Untersuchungen des Märkischen Kreises auf dem Hof des Landwirts ergaben seinerzeit, dass der Tank, aus dem die Gülle ins Erdreich geflossen ist, absichtlich geöffnet wurde. Unklar ist, wer den Tank geöffnet hat, da die Ermittlungen der Kriminalpolizei bislang ohne Erfolg blieben. Der Landwirt selbst ging von Sabotage aus. Er war der Bauaufsicht jedoch kein Unbekannter, weil es keine Baugenehmigung für den Tank gab und Risse in den Wänden des Behältnisses festgestellt wurden.


[Die Verschmutzung hatte zu einem großen Fisch-Sterben geführt.]

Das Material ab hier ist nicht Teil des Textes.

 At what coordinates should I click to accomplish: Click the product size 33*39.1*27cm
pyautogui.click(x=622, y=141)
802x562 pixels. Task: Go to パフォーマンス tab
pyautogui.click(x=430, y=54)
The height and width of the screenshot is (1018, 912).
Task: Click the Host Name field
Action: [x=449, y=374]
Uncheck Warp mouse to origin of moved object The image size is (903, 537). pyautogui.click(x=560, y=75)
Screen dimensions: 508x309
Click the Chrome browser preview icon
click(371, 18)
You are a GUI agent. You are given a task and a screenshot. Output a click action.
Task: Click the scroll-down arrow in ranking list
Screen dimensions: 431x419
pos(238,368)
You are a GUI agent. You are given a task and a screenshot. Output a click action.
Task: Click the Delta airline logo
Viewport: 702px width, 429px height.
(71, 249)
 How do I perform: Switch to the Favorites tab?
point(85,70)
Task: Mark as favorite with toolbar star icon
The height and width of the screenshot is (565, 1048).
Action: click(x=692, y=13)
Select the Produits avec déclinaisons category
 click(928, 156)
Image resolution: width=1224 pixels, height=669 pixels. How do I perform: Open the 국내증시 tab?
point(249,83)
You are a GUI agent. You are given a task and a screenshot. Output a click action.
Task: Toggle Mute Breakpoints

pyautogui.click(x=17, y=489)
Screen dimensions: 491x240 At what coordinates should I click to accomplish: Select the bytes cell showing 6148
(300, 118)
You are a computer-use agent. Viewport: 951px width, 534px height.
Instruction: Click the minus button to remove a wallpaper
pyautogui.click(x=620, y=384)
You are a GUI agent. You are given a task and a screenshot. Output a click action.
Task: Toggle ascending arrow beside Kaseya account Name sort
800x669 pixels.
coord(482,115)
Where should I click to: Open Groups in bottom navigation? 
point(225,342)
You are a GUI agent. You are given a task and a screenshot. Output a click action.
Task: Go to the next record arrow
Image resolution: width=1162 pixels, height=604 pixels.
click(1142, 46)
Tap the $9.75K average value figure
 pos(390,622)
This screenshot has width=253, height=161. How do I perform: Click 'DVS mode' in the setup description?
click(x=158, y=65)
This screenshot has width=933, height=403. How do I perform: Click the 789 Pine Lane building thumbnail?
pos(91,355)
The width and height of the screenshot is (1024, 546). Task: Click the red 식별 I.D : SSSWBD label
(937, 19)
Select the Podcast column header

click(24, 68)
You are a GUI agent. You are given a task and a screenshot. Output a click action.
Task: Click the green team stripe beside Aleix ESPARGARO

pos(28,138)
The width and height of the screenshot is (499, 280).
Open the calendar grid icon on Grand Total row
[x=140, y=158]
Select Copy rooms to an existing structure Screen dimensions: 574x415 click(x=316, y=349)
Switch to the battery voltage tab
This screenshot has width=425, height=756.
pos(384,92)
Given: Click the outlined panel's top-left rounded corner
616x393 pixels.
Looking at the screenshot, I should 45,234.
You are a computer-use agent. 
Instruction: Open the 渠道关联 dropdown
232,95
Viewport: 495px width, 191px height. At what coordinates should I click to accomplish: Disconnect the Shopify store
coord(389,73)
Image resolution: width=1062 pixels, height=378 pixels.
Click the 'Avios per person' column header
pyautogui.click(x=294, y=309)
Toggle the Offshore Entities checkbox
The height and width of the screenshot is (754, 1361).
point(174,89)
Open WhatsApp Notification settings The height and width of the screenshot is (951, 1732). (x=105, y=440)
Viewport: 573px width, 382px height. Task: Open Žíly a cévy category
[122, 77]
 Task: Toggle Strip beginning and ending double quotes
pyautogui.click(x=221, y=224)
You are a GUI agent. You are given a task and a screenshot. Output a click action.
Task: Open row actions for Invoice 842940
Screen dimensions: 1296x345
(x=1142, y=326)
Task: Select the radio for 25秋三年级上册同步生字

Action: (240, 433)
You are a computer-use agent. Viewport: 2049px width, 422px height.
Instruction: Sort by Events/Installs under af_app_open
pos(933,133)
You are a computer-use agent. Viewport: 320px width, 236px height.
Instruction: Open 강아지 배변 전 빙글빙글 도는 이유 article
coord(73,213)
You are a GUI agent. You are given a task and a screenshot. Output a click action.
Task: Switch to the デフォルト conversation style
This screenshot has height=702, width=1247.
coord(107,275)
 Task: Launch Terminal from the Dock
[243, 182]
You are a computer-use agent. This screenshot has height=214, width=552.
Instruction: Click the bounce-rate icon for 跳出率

Der EWR hat, wie Frings bestätigte, zwei Klagen auf Schadenersatz beim Landgericht Hagen gegen den Landwirt eingereicht. Dabei laufen derzeit zwei Klagen parallel. Zum einen geht es um den Gülleunfall im vergangenen März, zum anderen um einen Vorfall, der sich im November 2014 zugetragen hat. Schon damals war vom selben Bauernhof Gülle in den Neye-Bach gelangt, der daraufhin aufwendig gereinigt werden musste. Diese Klage soll bereits im kommenden Monat verhandelt werden, während es für das zweite Verfahren noch keinen Termin gibt.